_Task requirements_: Rewrite the data from the line containing "Click the 1808.00 price axis label" through the line containing "coord(789,97)", changing "price axis label" to "price scale label" and keeping everything else the same. Leave out the pictures.

_Available data_:
────

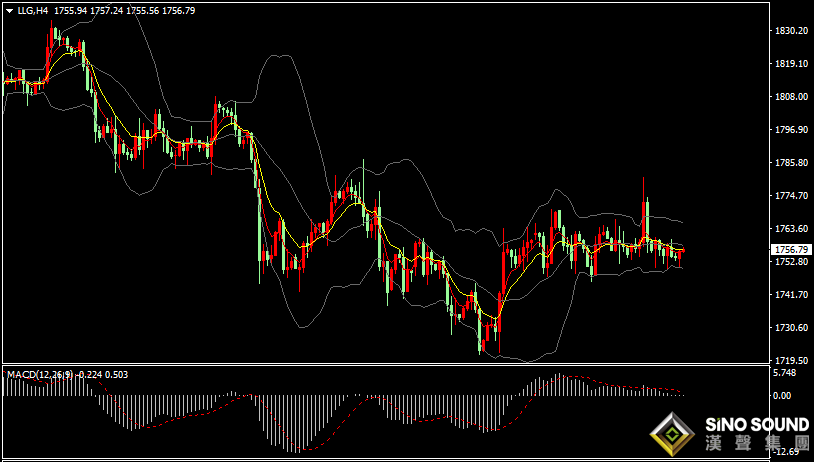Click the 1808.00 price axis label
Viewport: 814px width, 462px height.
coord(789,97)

────

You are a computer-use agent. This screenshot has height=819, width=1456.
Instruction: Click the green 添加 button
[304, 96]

────

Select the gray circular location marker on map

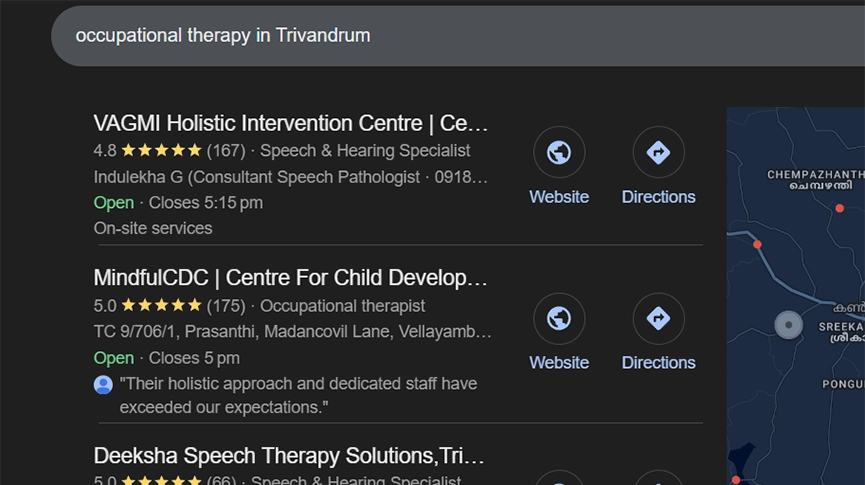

────

_Result_:
Click the 1808.00 price scale label
Viewport: 814px width, 462px height.
coord(789,97)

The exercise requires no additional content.